じゃあ、だから何なんだってことは言わないでおく。もちろん、例えば(当時における)現代の家庭や近所付き合いの有様だとか、それぞれ異なった事情や形態を持つ家庭を横断的に照らし合わせることによって伺える家族のあり方の具象化だとか、その気になれば何とでも「言い訳」を積み重ねることはできるが、こうした指摘をしたり結論を導き出したとたん、そこで言い尽くせなかったことがこぼれ落ちてしまう。

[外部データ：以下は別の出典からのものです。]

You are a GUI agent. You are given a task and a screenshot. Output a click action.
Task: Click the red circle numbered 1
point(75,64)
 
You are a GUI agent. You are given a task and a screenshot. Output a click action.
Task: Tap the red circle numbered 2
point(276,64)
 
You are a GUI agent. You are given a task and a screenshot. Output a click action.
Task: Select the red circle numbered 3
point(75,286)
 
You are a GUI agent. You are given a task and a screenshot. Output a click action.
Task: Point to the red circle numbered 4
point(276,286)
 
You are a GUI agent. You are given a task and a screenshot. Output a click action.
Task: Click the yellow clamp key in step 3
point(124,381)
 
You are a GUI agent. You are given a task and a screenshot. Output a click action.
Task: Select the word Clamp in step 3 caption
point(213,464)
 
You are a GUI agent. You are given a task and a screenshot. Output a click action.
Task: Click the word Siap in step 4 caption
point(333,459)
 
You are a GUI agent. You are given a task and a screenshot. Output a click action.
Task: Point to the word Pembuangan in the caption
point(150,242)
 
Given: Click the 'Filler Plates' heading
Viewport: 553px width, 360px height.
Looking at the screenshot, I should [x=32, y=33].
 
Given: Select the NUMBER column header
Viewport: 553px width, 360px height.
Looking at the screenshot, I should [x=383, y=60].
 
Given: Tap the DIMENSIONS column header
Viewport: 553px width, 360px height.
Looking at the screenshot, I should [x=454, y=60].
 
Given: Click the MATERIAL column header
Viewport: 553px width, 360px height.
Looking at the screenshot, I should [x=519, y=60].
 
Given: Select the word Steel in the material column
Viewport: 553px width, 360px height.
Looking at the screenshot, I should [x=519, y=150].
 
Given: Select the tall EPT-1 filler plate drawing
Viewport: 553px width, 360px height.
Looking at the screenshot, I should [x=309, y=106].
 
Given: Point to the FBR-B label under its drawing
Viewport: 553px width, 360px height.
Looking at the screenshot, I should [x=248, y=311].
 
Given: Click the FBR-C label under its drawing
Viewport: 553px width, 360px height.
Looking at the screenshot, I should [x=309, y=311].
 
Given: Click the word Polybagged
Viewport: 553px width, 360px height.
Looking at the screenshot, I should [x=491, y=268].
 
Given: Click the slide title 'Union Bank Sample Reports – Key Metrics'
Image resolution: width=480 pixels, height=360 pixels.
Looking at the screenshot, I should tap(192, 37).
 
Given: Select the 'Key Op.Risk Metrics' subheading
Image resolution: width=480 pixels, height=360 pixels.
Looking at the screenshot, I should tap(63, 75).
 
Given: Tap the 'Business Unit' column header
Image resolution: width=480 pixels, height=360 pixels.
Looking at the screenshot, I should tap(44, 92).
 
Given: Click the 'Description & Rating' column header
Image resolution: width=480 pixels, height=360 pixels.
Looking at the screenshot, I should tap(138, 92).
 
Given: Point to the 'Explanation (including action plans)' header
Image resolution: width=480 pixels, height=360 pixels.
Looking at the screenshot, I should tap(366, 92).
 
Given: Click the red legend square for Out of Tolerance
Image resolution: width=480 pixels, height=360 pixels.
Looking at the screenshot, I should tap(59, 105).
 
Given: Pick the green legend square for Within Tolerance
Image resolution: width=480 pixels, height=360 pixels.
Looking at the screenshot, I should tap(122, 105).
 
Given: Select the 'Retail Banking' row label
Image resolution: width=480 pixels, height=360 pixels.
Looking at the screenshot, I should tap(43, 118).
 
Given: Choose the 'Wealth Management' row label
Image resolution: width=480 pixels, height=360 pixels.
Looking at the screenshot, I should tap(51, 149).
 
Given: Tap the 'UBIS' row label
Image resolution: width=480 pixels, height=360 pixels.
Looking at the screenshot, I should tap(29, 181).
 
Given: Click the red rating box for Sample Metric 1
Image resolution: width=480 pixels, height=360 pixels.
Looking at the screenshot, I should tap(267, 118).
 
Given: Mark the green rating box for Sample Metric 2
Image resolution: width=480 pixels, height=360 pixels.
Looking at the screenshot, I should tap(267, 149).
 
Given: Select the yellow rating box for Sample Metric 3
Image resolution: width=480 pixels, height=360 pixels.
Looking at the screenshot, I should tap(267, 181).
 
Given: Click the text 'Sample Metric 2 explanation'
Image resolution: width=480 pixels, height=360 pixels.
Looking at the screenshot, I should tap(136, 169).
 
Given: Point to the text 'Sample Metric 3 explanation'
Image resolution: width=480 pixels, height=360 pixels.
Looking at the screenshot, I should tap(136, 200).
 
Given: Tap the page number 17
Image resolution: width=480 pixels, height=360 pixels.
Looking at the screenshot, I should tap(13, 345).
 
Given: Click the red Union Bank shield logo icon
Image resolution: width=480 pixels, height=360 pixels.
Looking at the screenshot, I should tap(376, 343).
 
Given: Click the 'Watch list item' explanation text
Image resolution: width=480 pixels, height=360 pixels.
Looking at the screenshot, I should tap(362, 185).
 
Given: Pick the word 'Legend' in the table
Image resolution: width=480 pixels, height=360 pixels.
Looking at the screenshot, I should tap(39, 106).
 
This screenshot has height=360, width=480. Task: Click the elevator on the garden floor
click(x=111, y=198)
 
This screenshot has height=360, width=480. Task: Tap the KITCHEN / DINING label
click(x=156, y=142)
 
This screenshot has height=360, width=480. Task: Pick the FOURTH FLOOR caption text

それが何かと言うことを敢えて語らないことも小津の愉しみ方の一つだと思う。
アイラブユー!
投稿日
2021/10/20
レビュアー
kazupon
監督:小津安二郎(1959年・日本・94分・カラー)
1959年の作品ですが、モノクロではなかったのが意外でした。
小津作品2本目のカラー作品だそうです。
舞台となるのは、東京多摩川沿いの新興住宅地。多分、建売住宅の“はしり”なのでしょう。
同じような造りの平屋住宅が並んでいます。
隣り近所が顔を合わせると「おはよう」「よいお天気ですね」と挨拶を交わし、開け放しになっているお勝手口に顔を出しては、世間話をしています。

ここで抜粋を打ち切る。